It is almost impossible to resist the open road; to ignore the whisper of a stream as it slides over moss-covered rocks; to disregard a wink from the tallest tree in the forest; to snub the open arms of a sandy shoreline. Every year, undiscovered dioramas of crooked rivers, sparkling lakes and mountain vistas entice us to explore their beauty. This year, Canada Post pays tribute to the beauty and diversity of Canada with the first of a new stamp series, "Scenic Highways". The stamps will be issued in sets of four, one set per year for the next three years. The opening set, scheduled for release on June 30th, features a visual delight of contrasting scenery; Cape Breton's Cabot Trail, Ontario's Wine Route, Saskatchewan's Big Muddy, and British Columbia's Sea to Sky Highway.
In his first work for Canada Post, designer Lou Cable has just juggled several elements to give us a striking photographic image of each of these, the first four stamps in the Scenic Highway series. Each combines four elements: a landscape photo; a depiction of one local cultural, historical, economical or recreational aspect; an official provincial road sign; and one area of a map showing the specific piece of the road.
Half the fun of driving along B.C.'s incredible Route 99 is counting the number of times you have to stop to soak up the stunning scenery. Carved from sheer granite cliffs in several places, the Sea to Sky Highway, also known as the Squamish Highway, hugs fjord-like Howe Sound on its ways from the Lower Mainland to the former gold rush town of Lillooet.

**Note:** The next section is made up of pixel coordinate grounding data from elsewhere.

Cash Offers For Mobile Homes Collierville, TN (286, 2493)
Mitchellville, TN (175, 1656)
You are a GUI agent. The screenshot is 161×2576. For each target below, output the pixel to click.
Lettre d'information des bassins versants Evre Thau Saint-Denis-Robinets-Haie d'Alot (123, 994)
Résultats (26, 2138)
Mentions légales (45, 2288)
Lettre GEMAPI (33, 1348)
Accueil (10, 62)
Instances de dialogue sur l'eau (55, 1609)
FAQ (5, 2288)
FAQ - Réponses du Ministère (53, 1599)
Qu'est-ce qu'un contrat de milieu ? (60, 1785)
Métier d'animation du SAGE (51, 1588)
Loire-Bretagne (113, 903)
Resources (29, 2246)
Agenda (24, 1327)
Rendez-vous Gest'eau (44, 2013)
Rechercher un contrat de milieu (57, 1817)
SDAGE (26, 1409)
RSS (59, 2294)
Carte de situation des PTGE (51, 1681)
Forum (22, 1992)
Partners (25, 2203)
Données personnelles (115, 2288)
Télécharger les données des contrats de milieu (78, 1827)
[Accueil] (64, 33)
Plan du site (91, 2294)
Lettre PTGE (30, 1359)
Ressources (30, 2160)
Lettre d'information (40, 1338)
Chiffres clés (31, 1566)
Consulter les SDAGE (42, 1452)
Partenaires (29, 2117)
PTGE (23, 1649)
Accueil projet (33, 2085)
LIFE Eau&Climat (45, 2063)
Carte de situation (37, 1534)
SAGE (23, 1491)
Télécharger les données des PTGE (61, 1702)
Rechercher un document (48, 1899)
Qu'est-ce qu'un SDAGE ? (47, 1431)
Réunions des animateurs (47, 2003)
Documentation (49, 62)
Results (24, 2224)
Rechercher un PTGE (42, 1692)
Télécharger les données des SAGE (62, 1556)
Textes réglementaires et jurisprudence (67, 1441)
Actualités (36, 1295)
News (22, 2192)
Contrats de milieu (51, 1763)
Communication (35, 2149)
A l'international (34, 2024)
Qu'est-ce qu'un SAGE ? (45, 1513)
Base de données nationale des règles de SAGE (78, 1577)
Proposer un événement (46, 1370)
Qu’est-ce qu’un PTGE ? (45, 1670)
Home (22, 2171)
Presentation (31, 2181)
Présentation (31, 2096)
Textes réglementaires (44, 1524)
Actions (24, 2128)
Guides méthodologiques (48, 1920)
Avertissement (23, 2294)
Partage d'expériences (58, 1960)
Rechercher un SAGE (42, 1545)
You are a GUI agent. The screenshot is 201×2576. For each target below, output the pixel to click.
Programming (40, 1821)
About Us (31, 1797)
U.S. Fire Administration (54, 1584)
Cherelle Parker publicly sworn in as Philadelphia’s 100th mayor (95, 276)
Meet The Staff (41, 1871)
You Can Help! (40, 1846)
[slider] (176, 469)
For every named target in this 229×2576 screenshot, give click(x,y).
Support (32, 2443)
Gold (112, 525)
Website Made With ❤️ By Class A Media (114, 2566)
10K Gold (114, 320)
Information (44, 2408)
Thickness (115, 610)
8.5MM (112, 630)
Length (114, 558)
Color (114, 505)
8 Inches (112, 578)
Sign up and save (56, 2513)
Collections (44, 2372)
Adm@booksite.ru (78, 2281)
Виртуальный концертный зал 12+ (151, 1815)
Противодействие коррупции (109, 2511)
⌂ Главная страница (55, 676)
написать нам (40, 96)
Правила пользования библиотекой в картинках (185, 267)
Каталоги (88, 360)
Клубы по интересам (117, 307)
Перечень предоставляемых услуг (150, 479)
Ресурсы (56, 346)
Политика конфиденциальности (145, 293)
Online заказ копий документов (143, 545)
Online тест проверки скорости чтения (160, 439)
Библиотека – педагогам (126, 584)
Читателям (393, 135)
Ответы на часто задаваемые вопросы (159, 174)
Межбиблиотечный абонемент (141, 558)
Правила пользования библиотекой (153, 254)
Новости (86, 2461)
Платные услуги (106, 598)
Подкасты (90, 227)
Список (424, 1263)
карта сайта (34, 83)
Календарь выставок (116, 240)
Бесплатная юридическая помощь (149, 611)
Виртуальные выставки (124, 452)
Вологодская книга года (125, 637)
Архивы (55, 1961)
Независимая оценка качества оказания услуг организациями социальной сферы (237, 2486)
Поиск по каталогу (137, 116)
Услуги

The Vancouver Coast and Mountains Tourism Region refers to Route 99 as the "gateway to the spectacular" and writes that "The snow capped Coast Mountains are spectacular; the harbour views captivating; and the forested valley and the lush farmlands unspoilt and picturesque". This part of British Columbia was first settled by the Coast and Interior Salish Indians centuries ago. Gold seekers arrived in the 1850' and 60' followed by loggers and farmers. Today, over 20,000 people live in the area between Horseshoe Bay and Whistler Resort. Another 5,500 dwell in the Lillooet area. Originally a logging and homesteading road, the Sea to Sky Highway has undergone dramatic improvements in recent years. A great debt is owed to the road builders who struggled with mountain torrents, falling stones, rock slides, and freezing weather to sculpt out a safe road with such exhilarating views.
The contributing photographer for the Sea to Sky Highway is Ed Gifford of British Columbia.